Militants attacked School No. 1 on Sept. 1, 2004 — the first day of school — taking more than 1,100 children, parents and staff hostage and herding them into the gymnasium, which they rigged with explosives.
On the third day of the siege there was an explosion. No one yet knows why. And then there was chaos, reports CBS News correspondent Sheila MacVicar.
The rebels, who were demanding that Russian troops withdraw from the nearby breakaway province of Chechnya, crossed heavily policed territory to reach the school, and victims' relatives are convinced they received help from corrupt officials.
The hostages' families have also been deeply critical of the flawed rescue operation, saying hostages died needlessly because special forces used flame-throwers, grenade launchers and tanks against the militants.
But Shepel said the security forces and rescue personnel had all acted appropriately.
"According to the conclusions of the investigation, the expert commission did not find ... any violations that could be responsible for the harmful consequences that resulted from the terrorist act in Beslan," the prosecutor said.

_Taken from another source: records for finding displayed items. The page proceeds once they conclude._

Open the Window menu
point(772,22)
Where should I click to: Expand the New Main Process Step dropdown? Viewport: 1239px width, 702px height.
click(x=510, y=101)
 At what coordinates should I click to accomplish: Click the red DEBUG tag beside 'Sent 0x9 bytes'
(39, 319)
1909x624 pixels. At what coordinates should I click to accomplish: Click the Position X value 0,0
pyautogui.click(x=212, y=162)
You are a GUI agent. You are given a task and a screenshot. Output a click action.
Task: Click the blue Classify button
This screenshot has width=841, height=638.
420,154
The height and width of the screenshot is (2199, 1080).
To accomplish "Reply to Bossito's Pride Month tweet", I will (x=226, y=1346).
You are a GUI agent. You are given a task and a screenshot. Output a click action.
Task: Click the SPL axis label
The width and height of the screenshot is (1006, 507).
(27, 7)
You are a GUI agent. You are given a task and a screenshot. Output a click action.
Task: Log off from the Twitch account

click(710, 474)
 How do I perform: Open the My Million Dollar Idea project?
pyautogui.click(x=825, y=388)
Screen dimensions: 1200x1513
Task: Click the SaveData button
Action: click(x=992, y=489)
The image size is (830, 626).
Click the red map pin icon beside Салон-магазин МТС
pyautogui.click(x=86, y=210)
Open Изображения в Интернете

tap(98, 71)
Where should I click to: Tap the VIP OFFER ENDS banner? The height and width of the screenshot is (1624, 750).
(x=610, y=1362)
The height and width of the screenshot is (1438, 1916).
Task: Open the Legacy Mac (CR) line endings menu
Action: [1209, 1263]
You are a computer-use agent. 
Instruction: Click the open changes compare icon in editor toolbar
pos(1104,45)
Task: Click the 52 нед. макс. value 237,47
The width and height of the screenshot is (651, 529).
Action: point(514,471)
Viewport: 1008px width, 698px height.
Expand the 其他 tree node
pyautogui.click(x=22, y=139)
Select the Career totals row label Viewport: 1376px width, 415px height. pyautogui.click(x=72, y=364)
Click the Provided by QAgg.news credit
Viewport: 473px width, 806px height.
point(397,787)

However, Shepel added that the experts had concluded that the system for preventing terrorist acts in Russia did not provide sufficient protection for the country's population.
Dudiyeva called for top officials involved in the rescue operation to be punished.
"You need to punish those who did not carry out their duties properly. Our children are no longer with us," she said.
There was such anger against the Kremlin that Russian President Vladimir Putin was told not to come to Beslan for the one-year anniversary memorial, reports
.There are three Russian investigations into the hostage-taking — one already completed by the regional parliament, and two ongoing by the Prosecutor General's office and the national parliament.
"I don't believe they will find the truth and punish those truly responsible," Elbrus Varziev told CBS News last September.
Russia's southern regions have increasingly been plagued by violence, some of it stemming from criminal gang feuds, some spilling over from the separatist conflict in Chechnya.
On Tuesday three policemen were wounded in a shootout with suspected rebels they were trying to apprehend in the southern Russian district of Dagestan, near the Chechen border.